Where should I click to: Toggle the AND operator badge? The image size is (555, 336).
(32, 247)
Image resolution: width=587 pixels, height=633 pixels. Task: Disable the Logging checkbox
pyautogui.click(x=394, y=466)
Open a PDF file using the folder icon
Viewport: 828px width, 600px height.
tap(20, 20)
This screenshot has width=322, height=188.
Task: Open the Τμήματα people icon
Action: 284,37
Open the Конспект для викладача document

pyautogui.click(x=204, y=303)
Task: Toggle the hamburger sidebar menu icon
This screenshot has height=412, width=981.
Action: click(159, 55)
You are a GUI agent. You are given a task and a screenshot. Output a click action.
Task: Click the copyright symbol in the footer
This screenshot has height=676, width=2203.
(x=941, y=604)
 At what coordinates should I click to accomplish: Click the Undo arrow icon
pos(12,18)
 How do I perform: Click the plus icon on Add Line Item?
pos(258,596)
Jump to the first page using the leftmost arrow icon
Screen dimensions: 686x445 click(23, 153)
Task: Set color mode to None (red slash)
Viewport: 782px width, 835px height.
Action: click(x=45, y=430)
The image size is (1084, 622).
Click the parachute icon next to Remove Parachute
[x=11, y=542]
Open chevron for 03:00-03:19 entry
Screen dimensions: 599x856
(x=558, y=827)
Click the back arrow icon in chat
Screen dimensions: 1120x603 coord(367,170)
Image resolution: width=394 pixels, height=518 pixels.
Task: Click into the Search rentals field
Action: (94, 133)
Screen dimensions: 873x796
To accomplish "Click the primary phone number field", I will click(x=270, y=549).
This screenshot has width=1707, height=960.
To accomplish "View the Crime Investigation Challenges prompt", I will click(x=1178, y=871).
____________________
▸ **THE PROBLEM**
Copy every one of the entries above, reproducing each line word for word.

▸ **SOLVED EXERCISE**
Where should I click to: Toggle the AND operator badge? The image size is (555, 336).
(32, 247)
Image resolution: width=587 pixels, height=633 pixels. Task: Disable the Logging checkbox
pyautogui.click(x=394, y=466)
Open a PDF file using the folder icon
Viewport: 828px width, 600px height.
tap(20, 20)
This screenshot has width=322, height=188.
Task: Open the Τμήματα people icon
Action: 284,37
Open the Конспект для викладача document

pyautogui.click(x=204, y=303)
Task: Toggle the hamburger sidebar menu icon
This screenshot has height=412, width=981.
Action: click(159, 55)
You are a GUI agent. You are given a task and a screenshot. Output a click action.
Task: Click the copyright symbol in the footer
This screenshot has height=676, width=2203.
(x=941, y=604)
 At what coordinates should I click to accomplish: Click the Undo arrow icon
pos(12,18)
 How do I perform: Click the plus icon on Add Line Item?
pos(258,596)
Jump to the first page using the leftmost arrow icon
Screen dimensions: 686x445 click(23, 153)
Task: Set color mode to None (red slash)
Viewport: 782px width, 835px height.
Action: click(x=45, y=430)
The image size is (1084, 622).
Click the parachute icon next to Remove Parachute
[x=11, y=542]
Open chevron for 03:00-03:19 entry
Screen dimensions: 599x856
(x=558, y=827)
Click the back arrow icon in chat
Screen dimensions: 1120x603 coord(367,170)
Image resolution: width=394 pixels, height=518 pixels.
Task: Click into the Search rentals field
Action: (94, 133)
Screen dimensions: 873x796
To accomplish "Click the primary phone number field", I will click(x=270, y=549).
This screenshot has width=1707, height=960.
To accomplish "View the Crime Investigation Challenges prompt", I will click(x=1178, y=871).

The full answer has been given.